I've come to the conclusion that sjws in comics are the natural result of trying to reach out to people who aren't simply apathetic to comics but who hate them.

Reaching out to people who hate comics out of a need for social acceptance has a long history dating back to the 1960s and 1970s when Marvel Comics gained the interest of some in academia and since then comic publishers have been seeking legitimacy from academia and the establishment in some shape, way, or form.

" "Biff! Bam! Pow! Comics Aren't For Just For Kids" Anymore!" in the 1980s was really the academic critics says ""Bam! Pow! Zap! Comics should be a medium primarily for adults and should deal with complex adult themes"

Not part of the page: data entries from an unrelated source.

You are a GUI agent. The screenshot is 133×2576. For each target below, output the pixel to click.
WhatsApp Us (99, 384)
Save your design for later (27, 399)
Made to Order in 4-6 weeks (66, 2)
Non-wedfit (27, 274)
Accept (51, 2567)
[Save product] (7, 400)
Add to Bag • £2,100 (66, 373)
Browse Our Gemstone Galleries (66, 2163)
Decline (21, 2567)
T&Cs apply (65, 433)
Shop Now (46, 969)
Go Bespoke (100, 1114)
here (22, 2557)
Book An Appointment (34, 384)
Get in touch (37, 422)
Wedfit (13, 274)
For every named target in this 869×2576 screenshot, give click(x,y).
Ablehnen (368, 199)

20 years after Vertigo launched, and more since the rise of alternative/literary comics, they are admitting that comics for adults has been a failure. The industry has rebranded itself, to quote Tom King,
" the medium of the outsider and the outcast, the nerd who won’t fit in. We exist, we thrive because we recognize and amplify the voices of those who must struggle mightily to be heard. "https://twitter.com/TomKingTK/status/1033895408009920512/photo/1
On online comics news sites run by sjws, the comics industry has claimed that it is a safe space for kids, women, and poc but really what progressive and "forward-looking" comics creators have been doing since the days of " "Biff! Bam! Pow! Comics Aren't For Just For Kids Anymore!" in the 1980s is making and promoting comics for people who HATE comics. Not just superheroes, but COMICS.

Today's " Bam! Pow! Comics Aren’t Just for White Men Anymore!" headlines are red herring.

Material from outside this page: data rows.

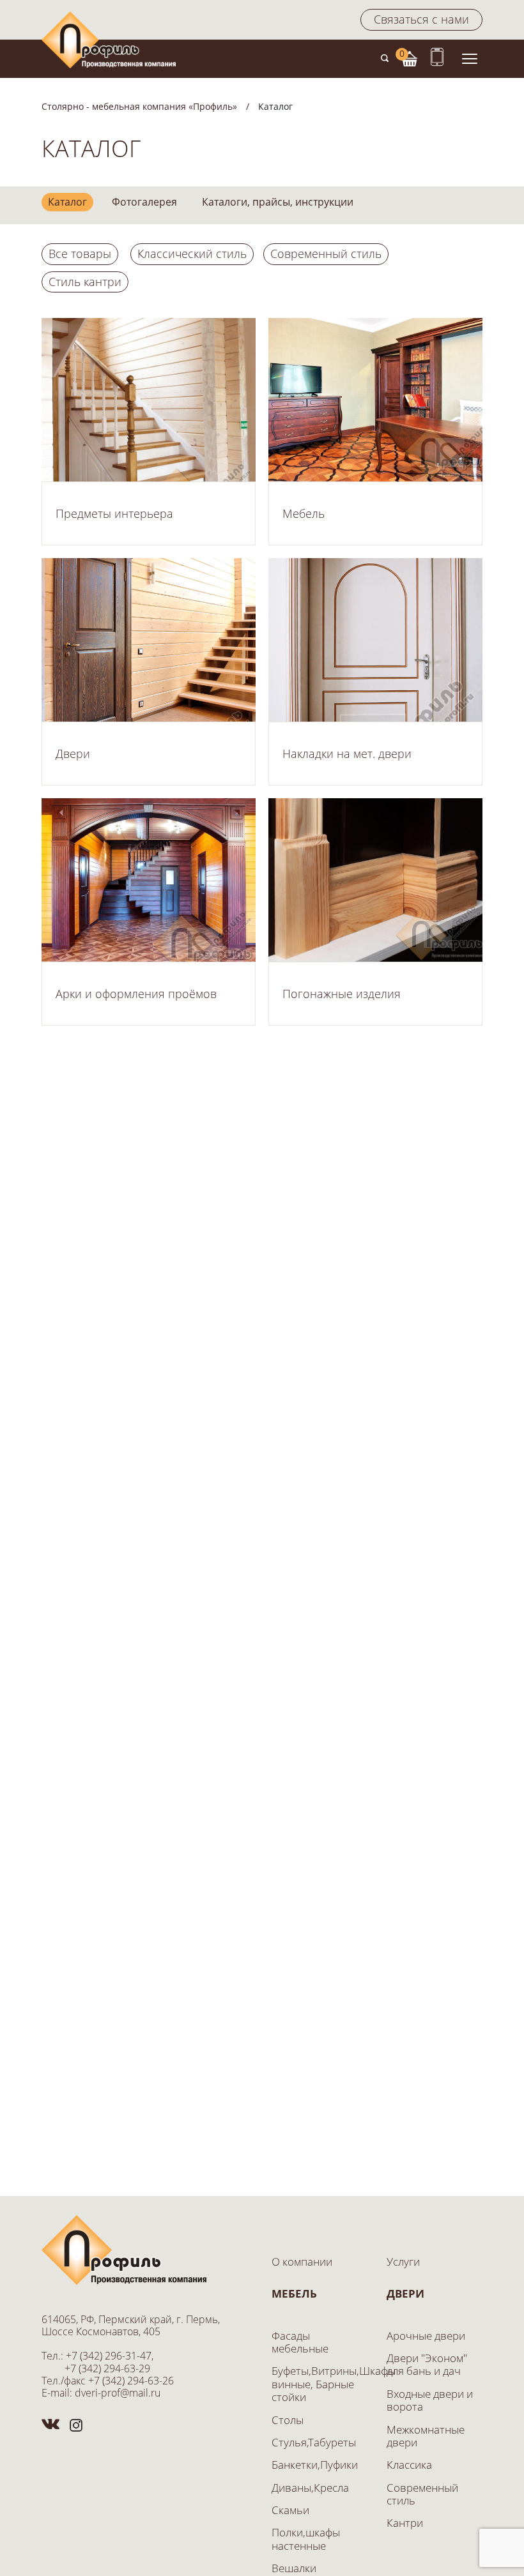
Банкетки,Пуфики (315, 2464)
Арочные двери (426, 2335)
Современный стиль (325, 253)
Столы (288, 2420)
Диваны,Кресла (310, 2487)
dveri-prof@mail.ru (117, 2393)
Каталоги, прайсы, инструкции (277, 202)
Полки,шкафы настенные (306, 2538)
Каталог (67, 202)
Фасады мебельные (300, 2342)
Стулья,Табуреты (314, 2442)
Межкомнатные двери (426, 2436)
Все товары (80, 253)
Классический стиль (192, 253)
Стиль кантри (85, 281)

Isn't it possible to have SJWs on the conservative side as well, or is it a liberal issue only? I mean, this is what Urban Dictionary says about them:

Social Justice Warrior. A pejorative term for an individual who repeatedly and vehemently engages in arguments on social justice on the Internet, often in a shallow or not well-thought-out way, for the purpose of raising their own personal reputation. A social justice warrior, or SJW, does not necessarily strongly believe all that they say, or even care about the groups they are fighting on behalf of. They typically repeat points from whoever is the most popular blogger or commenter of the moment, hoping that they will "get SJ points" and become popular in return. They are very sure to adopt stances that are "correct" in their social circle.

The SJW's favorite activity of all is to dogpile. Their favorite websites to frequent are Livejournal and Tumblr. They do not have relevant favorite real-world places, because SJWs are primarily civil rights activists only online.

Isn't academia just a bunch of senile old farts who mumble about the good old days?

Sometimes it seems that comicsgate is just a bunch of senile middle-aged farts who tweet about the good old days! They just do it online instead of in lecture halls.

Comics for adults seems to have worked, both artistically and in dollar sales. Superhero and other genre comics for adults still seem to be stuck in a no-mans land, too ponderous and taking themselves way too seriously. I would rank vertigo as generally genre comics, not comics for adults, although they have produced some excellent books.